Panelists from the University of Houston and Houston Methodist discussed tech transfer challenges and opportunities for academic innovators. Photo courtesy

Groundbreaking and disruptive innovations across industries are coming out of research institutions, and their commercialization process is very different from other startups.

An expert panel within Technology transfer discussed some of the unique obstacles innovators face as they go from academia into the market — like patenting, funding, the valley of death, and more.

Missed the conversation? Here are eight key moments from the panel that took place at the University of Houston's Technology Bridge on Wednesday, May 19.

This event was hosted by InnovationMap and University of Houston.

“If your technology can immediately impact some industry, I think you should license out your technology. But if you think that the reward is much higher and does not yet match something in the industry, you should go the high risk, high reward path of doing it yourself. That’s a much more challenging. It takes years of work.”

— Hadi Ghasemi, co-founder of Elemental Coatings and Cullen associate professor in the department of mechanical engineering at the University of Houston, says on how tech transfer usually happens via those two pathways. Ghasemi explains that it also depends on the academic's passion for the product and interest in becoming an entrepreneur.

“There’s a mismatch in that you can have a really clinically impactful technology but still not have money to develop it into a product.” 
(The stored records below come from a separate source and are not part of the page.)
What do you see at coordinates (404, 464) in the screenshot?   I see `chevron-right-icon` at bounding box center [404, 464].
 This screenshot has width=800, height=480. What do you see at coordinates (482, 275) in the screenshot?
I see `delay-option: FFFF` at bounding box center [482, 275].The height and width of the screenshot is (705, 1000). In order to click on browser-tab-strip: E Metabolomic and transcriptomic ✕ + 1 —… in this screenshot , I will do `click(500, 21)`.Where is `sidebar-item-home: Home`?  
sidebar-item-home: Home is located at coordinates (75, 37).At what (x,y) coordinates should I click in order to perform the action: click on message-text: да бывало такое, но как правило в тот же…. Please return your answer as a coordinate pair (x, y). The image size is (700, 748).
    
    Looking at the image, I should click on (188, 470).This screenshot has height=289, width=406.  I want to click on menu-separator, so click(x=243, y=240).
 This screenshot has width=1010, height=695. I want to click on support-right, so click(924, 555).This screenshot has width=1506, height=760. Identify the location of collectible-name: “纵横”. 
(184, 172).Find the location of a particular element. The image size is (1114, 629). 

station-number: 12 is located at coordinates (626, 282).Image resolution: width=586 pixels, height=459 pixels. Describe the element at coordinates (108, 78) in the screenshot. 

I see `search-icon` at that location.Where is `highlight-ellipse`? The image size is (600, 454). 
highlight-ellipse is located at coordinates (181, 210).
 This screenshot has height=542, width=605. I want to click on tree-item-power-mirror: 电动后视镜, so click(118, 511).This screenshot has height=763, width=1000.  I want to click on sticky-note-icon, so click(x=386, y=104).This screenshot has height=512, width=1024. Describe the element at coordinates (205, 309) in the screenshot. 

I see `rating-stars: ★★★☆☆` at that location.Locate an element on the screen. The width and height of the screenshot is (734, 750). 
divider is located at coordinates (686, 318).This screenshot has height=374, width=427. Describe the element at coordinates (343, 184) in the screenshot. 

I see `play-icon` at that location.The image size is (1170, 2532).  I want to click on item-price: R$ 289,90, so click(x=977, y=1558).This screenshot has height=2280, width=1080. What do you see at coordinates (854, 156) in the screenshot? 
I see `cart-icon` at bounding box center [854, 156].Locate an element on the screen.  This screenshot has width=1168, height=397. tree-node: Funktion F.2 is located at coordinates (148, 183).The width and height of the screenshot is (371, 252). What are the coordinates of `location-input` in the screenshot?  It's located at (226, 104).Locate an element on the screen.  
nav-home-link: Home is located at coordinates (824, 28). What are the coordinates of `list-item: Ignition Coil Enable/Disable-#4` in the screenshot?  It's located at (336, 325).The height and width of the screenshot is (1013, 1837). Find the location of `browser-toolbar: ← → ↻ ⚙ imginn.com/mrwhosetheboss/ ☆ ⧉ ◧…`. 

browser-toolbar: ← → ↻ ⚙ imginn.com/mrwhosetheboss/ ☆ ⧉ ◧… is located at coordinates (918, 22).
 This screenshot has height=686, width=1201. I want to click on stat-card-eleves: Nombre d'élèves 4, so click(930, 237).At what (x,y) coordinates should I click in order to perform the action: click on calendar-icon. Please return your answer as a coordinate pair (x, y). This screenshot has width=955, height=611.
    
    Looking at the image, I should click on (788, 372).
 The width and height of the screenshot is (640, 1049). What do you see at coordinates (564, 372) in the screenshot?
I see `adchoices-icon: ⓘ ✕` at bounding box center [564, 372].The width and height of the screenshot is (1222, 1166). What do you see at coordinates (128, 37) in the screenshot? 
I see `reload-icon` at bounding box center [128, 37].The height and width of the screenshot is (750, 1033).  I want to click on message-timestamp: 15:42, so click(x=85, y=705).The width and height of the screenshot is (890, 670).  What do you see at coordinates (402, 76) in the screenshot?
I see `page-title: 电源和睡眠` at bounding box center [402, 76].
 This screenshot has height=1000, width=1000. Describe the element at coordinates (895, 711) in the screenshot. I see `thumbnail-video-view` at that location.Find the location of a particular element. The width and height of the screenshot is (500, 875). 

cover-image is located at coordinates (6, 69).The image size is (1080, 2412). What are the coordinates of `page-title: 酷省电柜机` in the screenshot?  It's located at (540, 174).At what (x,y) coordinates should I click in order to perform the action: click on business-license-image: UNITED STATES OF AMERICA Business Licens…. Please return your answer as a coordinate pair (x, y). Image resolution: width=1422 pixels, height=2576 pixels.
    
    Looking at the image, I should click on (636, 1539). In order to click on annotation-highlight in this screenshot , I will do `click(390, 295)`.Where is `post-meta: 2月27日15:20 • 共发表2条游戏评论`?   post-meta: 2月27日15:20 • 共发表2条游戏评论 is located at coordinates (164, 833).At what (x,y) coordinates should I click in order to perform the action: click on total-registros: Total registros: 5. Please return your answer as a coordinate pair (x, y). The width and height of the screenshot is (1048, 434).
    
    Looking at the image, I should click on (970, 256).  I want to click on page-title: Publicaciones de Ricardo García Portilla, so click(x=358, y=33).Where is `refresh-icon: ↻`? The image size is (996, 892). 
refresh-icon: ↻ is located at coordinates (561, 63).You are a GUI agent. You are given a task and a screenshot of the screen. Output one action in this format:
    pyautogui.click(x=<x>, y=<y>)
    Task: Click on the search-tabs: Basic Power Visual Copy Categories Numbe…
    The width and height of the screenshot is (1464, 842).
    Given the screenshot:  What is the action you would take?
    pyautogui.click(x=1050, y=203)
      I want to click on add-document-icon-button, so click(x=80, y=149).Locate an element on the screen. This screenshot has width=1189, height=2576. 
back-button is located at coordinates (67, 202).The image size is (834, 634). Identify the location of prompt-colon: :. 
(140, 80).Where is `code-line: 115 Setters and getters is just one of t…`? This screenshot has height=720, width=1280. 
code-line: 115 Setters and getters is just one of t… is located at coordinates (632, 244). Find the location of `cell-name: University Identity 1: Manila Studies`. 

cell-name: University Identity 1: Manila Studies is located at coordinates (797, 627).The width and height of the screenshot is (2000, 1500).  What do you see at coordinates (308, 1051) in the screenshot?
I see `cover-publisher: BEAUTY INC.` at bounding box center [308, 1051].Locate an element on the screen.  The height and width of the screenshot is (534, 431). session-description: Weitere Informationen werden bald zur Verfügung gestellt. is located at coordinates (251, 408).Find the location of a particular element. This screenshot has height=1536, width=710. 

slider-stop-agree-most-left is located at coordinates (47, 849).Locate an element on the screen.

— Rashim Singh, co-founder of Sanarentero and a research assistant professor of pharmaceutics at the University of Houston College of Pharmacy, says on the different priorities from within academia and within the market.

“What I’ve seen is if you know you want to patent something, tell the right people early. Make sure you have the right players involved. Our tech office already has venture, Pharma, etc. partners that can help with the patent process.”

— Ginny Torno, administrative director of innovation and IT clinical systems at Houston Methodist

“You don’t need to be fully transparent about your technology. As a company, you need to have some secret sauce."

— Ghasemi says on the patent and paper publishing process. Academics are used to publishing their research, but when it comes to business, you need to hold some things close to the chest.

“One of the most important piece the UH Tech Bridge has provided is the wet lab space to develop these technologies a little further toward commercialization. … Wet lab is very precious space in Houston specifically because there isn’t much here.”

— Singh says on how important access to lab space is to the entrepreneur.

"“You’re starting to see more and more organizations that have innovation arms. ... There are a lot of focus on trying to make Houston another innovation hub, and I think there is more support now than even a few years ago.”

— Torno says on what's changed over the past few years, mentioning TMC3 and the Ion.

“Try to serve private capital as soon as possible. The grant money comes, and those are good and will help you prove out your technology. But once you have private money, it shows people care about your product.”

— Ghasemi says as a piece of advice for potential tech transfer entrepreneurs.

“The biggest gap is to arrange for funding — federal, private, etc. — to support during the valley of death.”

— Singh says on the struggle research-based startups, especially in drug discovery, faces as they fight to prove out their product and try to stay afloat financially.